Jakarta,REDAKSI17.COM – Kementerian Energi lalu Sumber Daya Mineral (ESDM) menyampaikan pemerintah akan segera mengeksplorasi kembali aturan pembatasan pembelian volume Bahan Bakar Minyak (BBM) bersubsidi jenis Pertalite usai Lebaran 2024 ini.
Direktur Jenderal Minyak juga Gas Bumi Kementerian ESDM Tutuka Ariadji mengatakan, pihaknya akan segera mengkaji revisi Peraturan Presiden Nomor 191 Tahun 2014 tentang Penyediaan, Pendistribusian juga Harga Jual Eceran Bahan Bakar Minyak. Revisi Perpres no.191/2014 ini lah yang dimaksud digunakan nantinya akan mengatur pembatasan pembelian BBM bersubsidi Pertalite.
“Habis Lebaran nanti kita cek lagi. Kami akan bertanya lagi,” kata Tutuka ditemui di dalam area Gedung Kementerian ESDM, Jakarta, Selasa (16/4/2024).
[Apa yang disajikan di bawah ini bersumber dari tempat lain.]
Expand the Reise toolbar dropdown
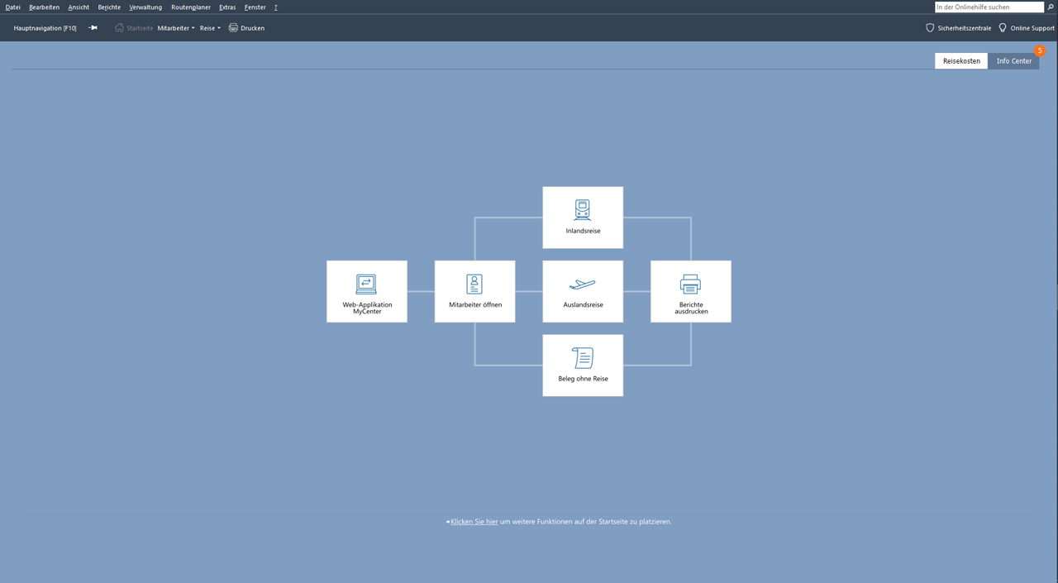 (x=210, y=28)
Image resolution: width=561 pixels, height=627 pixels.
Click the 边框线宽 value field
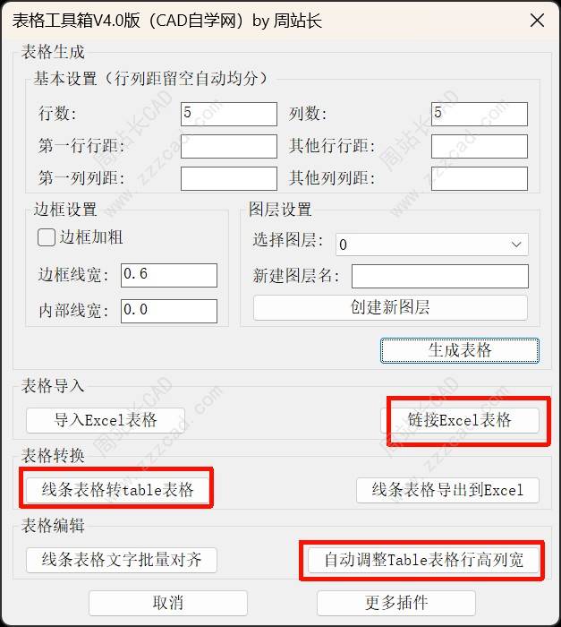tap(169, 275)
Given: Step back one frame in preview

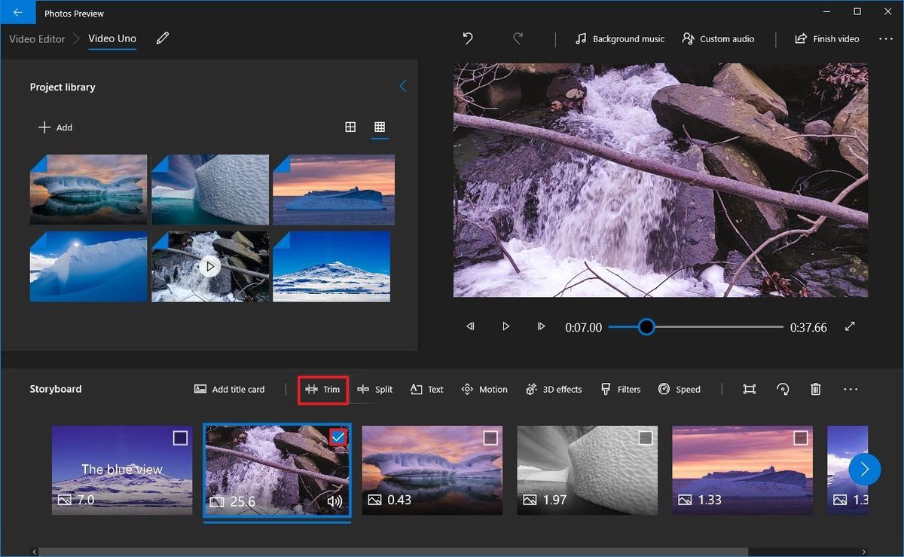Looking at the screenshot, I should (470, 326).
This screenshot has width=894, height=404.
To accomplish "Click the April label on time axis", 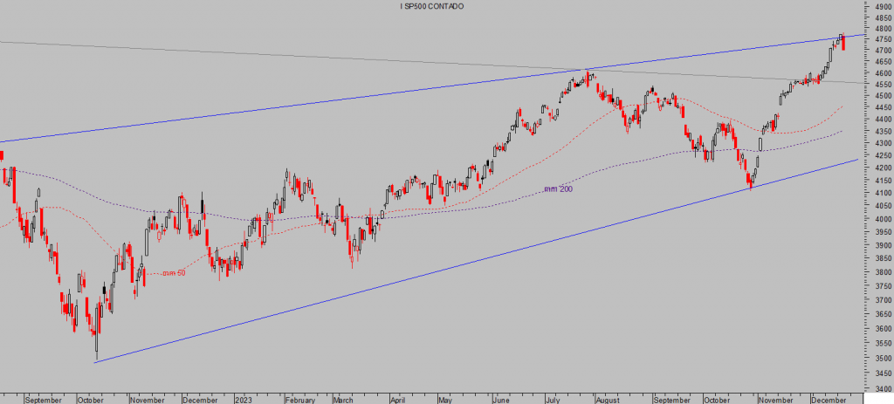I will click(397, 400).
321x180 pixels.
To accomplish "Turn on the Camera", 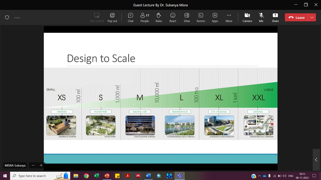I will (247, 17).
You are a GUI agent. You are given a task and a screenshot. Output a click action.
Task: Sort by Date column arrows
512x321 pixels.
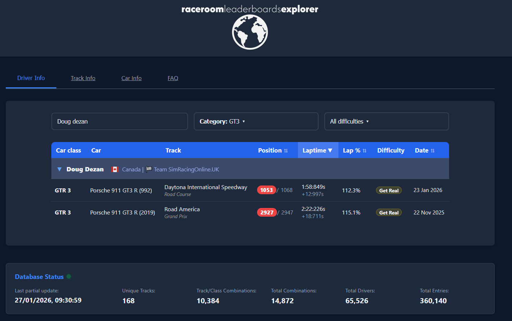[432, 151]
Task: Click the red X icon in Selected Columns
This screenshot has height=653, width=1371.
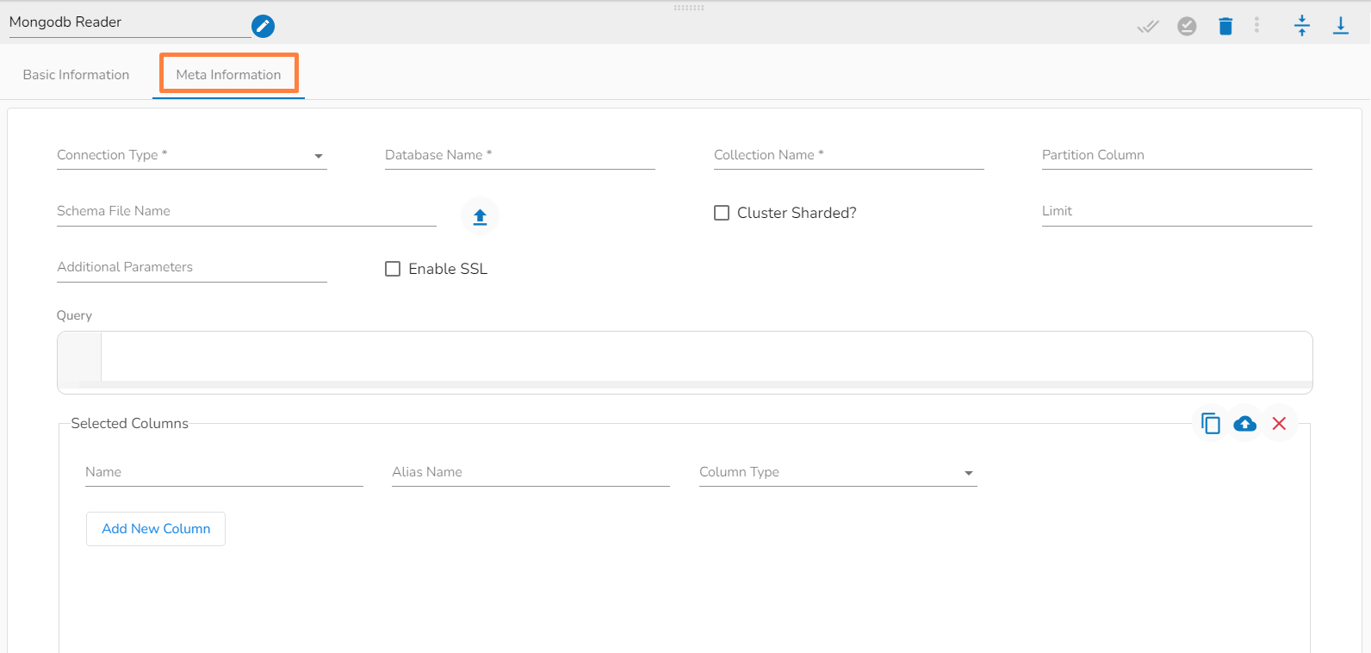Action: [1279, 423]
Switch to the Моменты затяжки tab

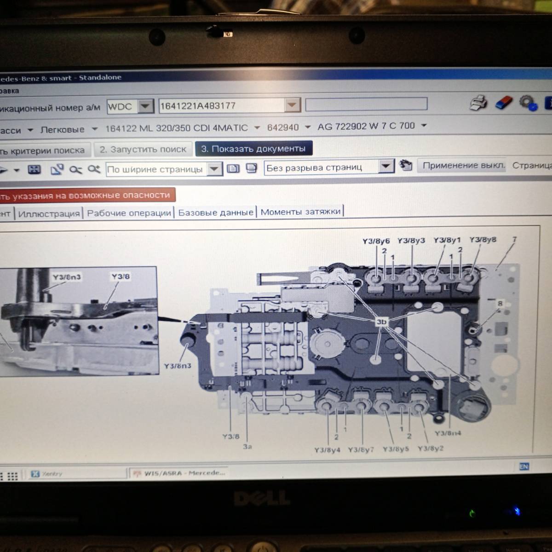300,212
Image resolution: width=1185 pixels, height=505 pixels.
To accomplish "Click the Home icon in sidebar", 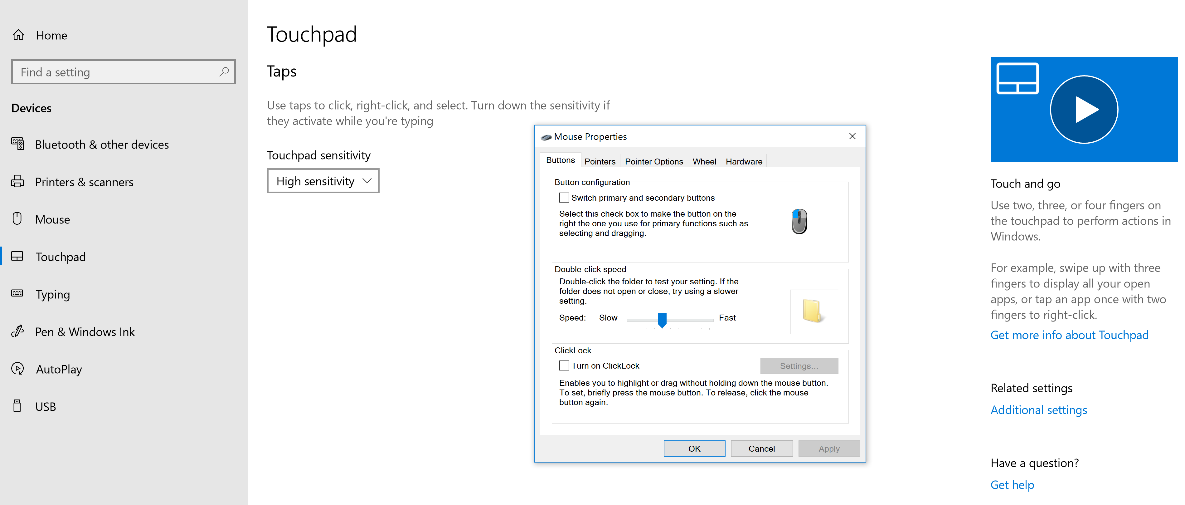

Menurut Tutuka, pembahasan mengenai pengaturan pembatasan BBM jenis Pertalite cukup penting untuk segera dilakukan, bukan cuma oleh sebab itu adanya eskalasi konflik di tempat dalam Timur Tengah antara Iran juga Israel yang dimaksud hal itu saat ini tengah berlangsung.
“Mungkin kalau bukan (konflik) pun perlu kita atur. Yang penting bagi kita adalah subsidi itu tepat sasaran baik LPG maupun yang tersebut hal itu lain tepat sasaran,” kata dia.
Beberapa waktu lalu, Kepala BPH Migas Erika Retnowati membeberkan, dalam rapat terakhir pemerintah masih menimbang-nimbang dampak yang tersebut dimaksud ditimbulkan apabila pembatasan Pertalite diberlakukan. Khususnya, terhadap daya beli warga kemudian tingkat inflasi.
“Pada saat itu pemerintah masih berupaya untuk mempertahankan tingkat inflasi akibat memang apabila itu diterapkan tentunya ada sebagian warga yang hal itu harus membeli tambahan banyak mahal juga tentunya itu akan berakibat pada kenaikan tingkat inflasi,” kata Erika dalam acara Energy Corner CNBC Indonesia, Selasa (10/10/2023).
Menurut Erika, untuk BBM jenis Pertalite setidaknya pemerintah akan menetapkan lima kategori konsumen yang dimaksud berhak menggunakan BBM tersebut, antara lain yakni industri kecil, perniagaan perikanan, bisnis pertanian, sektor transportasi lalu pelayanan umum.
Namun sayangnya, Erika tak menyebut apakah pembatasan berdasarkan kapasitas mesin (cc) kendaraan juga akan menjadi salah satu kriterianya atau tidak.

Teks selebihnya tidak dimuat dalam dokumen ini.